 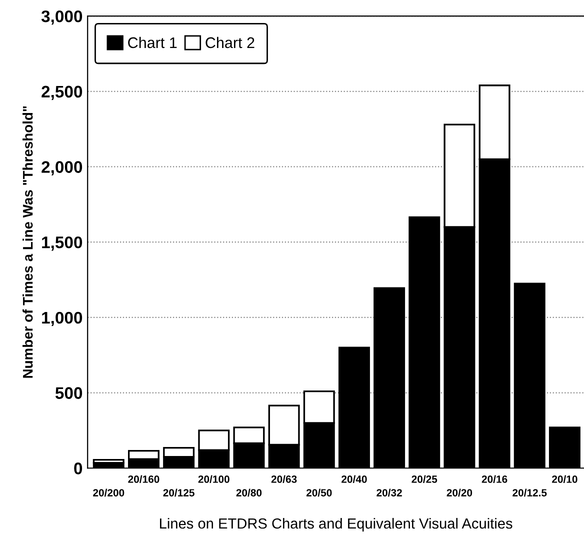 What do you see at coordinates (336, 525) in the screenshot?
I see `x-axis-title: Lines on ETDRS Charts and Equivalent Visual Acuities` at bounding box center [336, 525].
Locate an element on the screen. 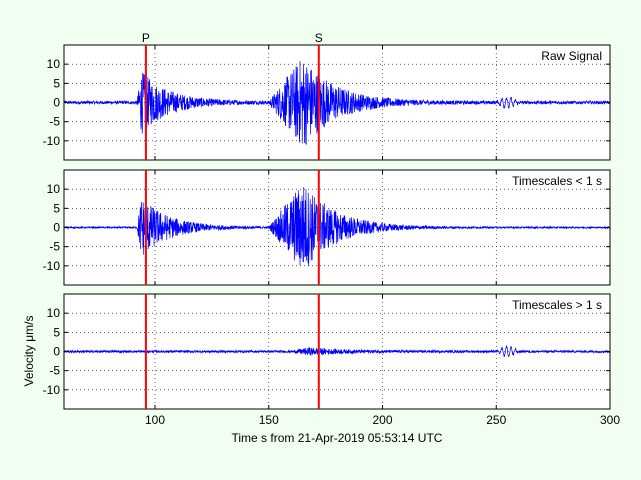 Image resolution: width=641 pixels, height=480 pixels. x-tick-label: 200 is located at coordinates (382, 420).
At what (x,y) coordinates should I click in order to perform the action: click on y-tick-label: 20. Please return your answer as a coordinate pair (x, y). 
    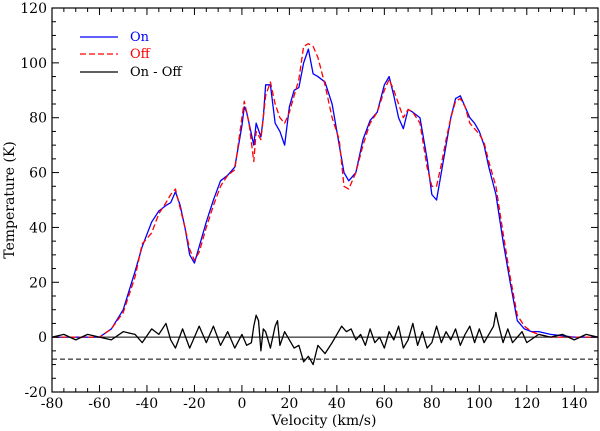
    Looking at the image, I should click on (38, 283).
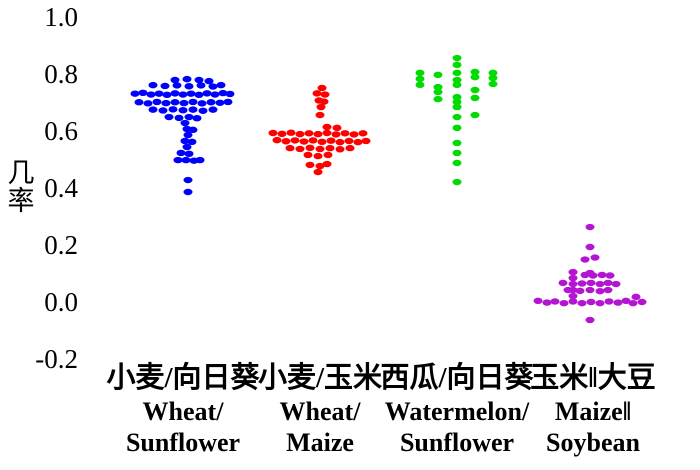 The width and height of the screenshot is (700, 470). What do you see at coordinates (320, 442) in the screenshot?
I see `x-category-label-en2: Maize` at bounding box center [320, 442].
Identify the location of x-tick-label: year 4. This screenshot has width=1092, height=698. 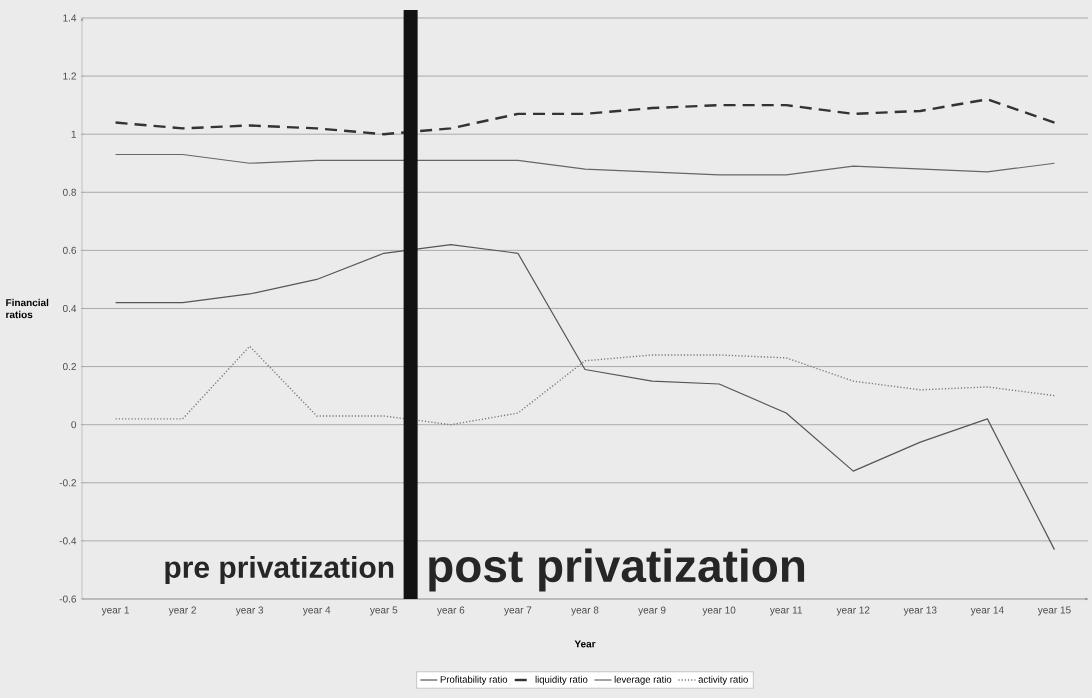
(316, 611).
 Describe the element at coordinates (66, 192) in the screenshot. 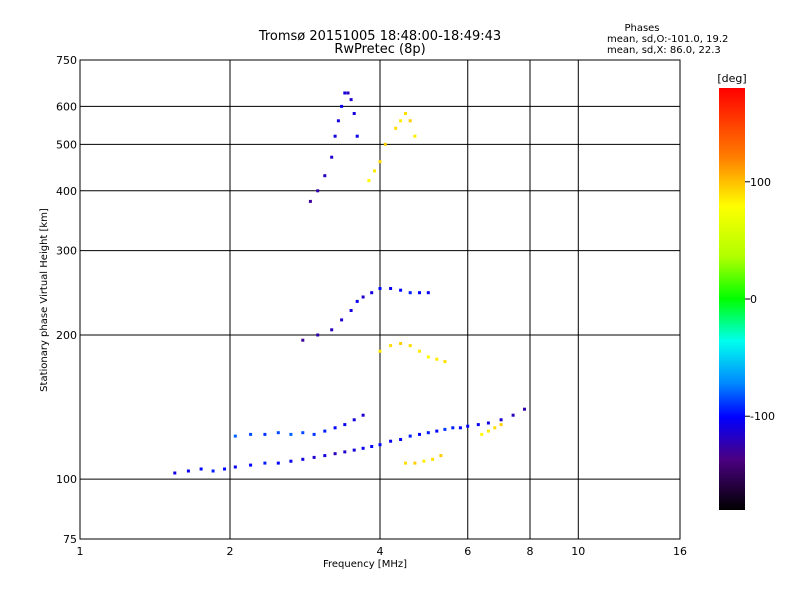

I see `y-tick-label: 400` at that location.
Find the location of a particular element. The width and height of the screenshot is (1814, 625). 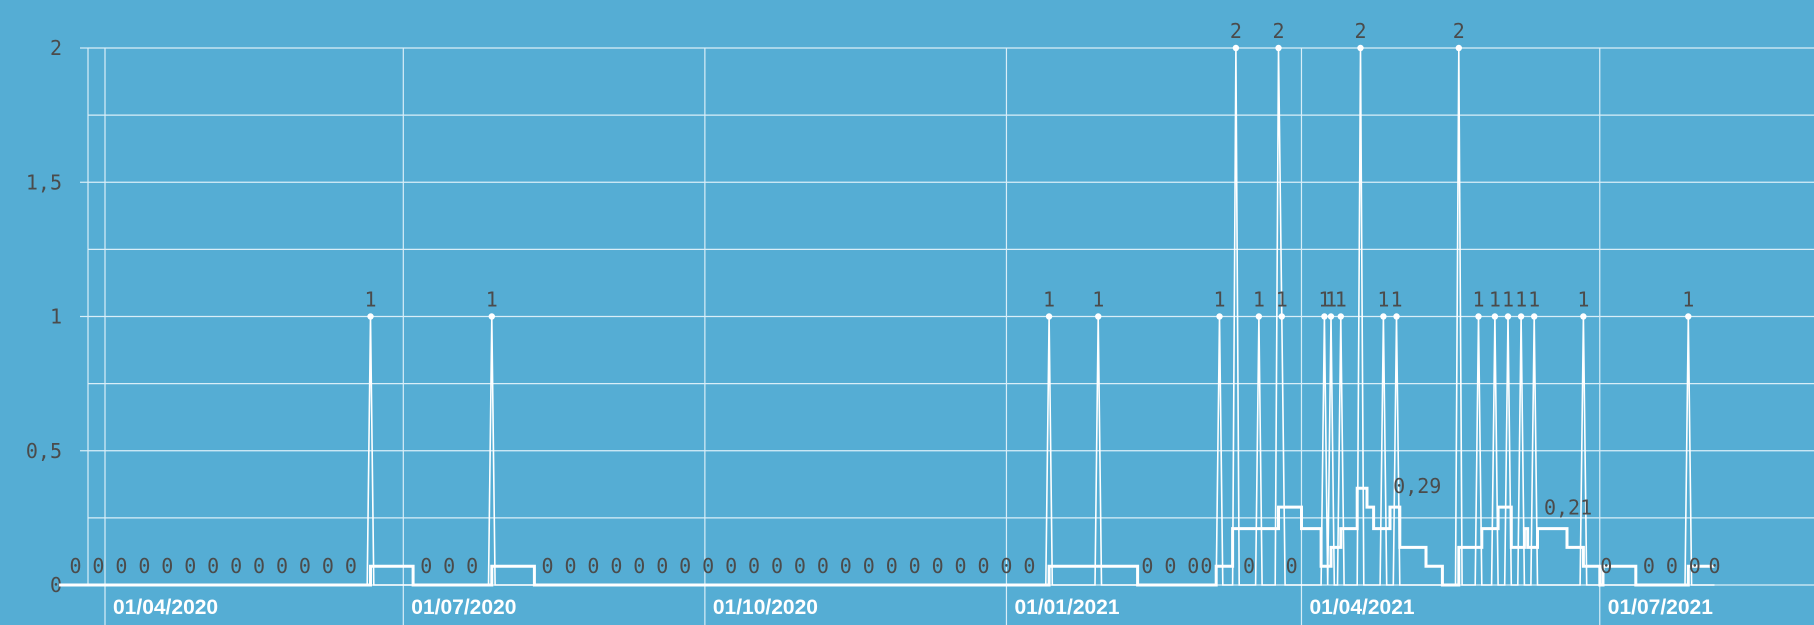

* * *

**Task details**
Starting at the line that contains "Describe the element" and running through the last of the items, rewrite those lines with "screenshot" changed to "screen image" and everything else left as it is. Leave out the pictures.

**Answer space**
 Describe the element at coordinates (66, 192) in the screen image. 

I see `y-tick-label: 400` at that location.
Find the location of a particular element. The width and height of the screen image is (1814, 625). 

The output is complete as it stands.